In many ways, the answer is not what the Government intend to do but what happens at the place-based level. As the noble Lord has reminded me on a number of occasions, some of the projects that he has been involved in and other social enterprises have been really good at bringing people together. Sometimes it has been led by local councils; sometimes it has been led by social enterprises; sometimes it has been led by networks. I completely understand the premise of the question and agree that it has to be a partnership. It is not just a state, but social enterprises, co-operatives, local movements and local civil society all working together with common aims. Go to any part of this country and you will see a number of these people working together. We have to make sure that there is no overlapping or duplication. This is the real aim of what we are trying to get, making sure that people talk about health and social care but well-being as well.

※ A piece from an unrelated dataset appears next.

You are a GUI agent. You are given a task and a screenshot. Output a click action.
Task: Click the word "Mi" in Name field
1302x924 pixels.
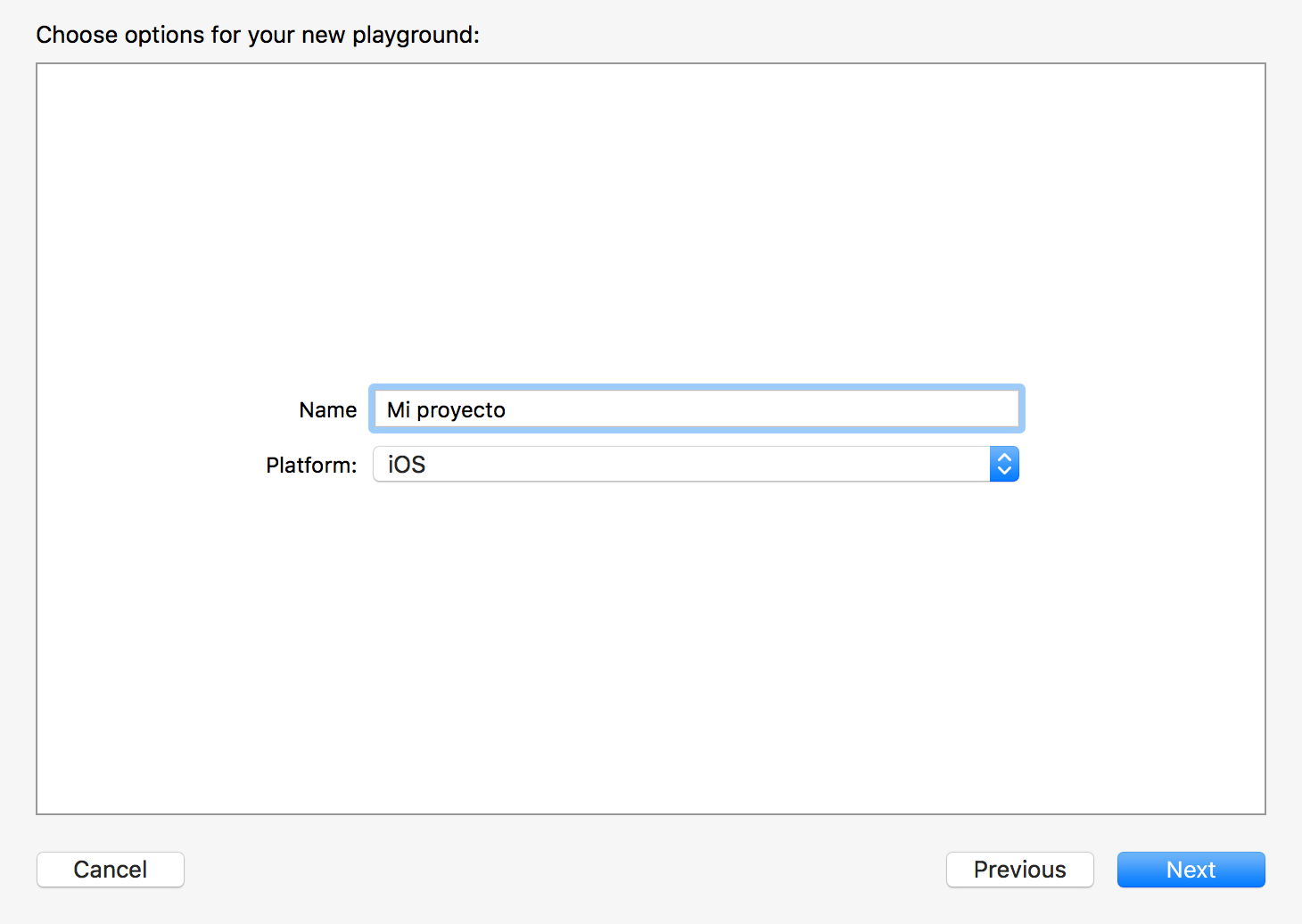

My Lords, the one thing I admire about the document is the way in which the meaningless term “levelling up” has been shoehorned into the text. I want to raise the bundle of issues which have been grouped under the heading of parity of esteem between physical and mental health. It is not an issue we need just to have in the back of our minds; it needs always to be front and centre in the development of policy. More could be covered than is in the White Paper. One of the examples given in the White Paper is of Mandeep. It is well chosen. It is a case of someone with mental health problems and diabetes where there is a success to point to: where joined-up working has reduced the differential in suffering from diabetes experienced by people with and without mental health problems. That is a good example of what can be achieved. I hope that parity of esteem will be central in what the Minister is doing.
I thank the noble Lord for raising the issue of mental health and parity of esteem, not only here but in our debates on the Health and Care Bill, and for our continuing conversations. We hope that we will be able to find a solution to make sure that mental health has parity of esteem. In previous Bills, health has meant physical and mental health, but I recognise the mood of the House when noble Lords ask for it to be stated explicitly somewhere, even in the triple aim. We are looking at solutions for that. He is absolutely right that it is not just about physical health; it is about mental health, about well-being, about tackling inequalities and about disparities. However, we cannot do that from here. We have to make sure that the place-based organisations, working in partnership with integrated care systems, really understand what is happening locally and are best placed to do that.
That is a really important issue. A single point of responsibility will make sure that these things do not fall between the cracks. It ensures that physical health, mental health and well-being all come together. A number of noble Lords have spoken about social prescribing, for example, and where that has been tried and where it might not work in other places. It is important that by talking about integration we get people thinking about integration at the place-based and the system level, but also that we can learn from good examples of what works elsewhere. That is what we hope to see. Sometimes, you just have to put in on the tin and say, “Think in an integrated way.”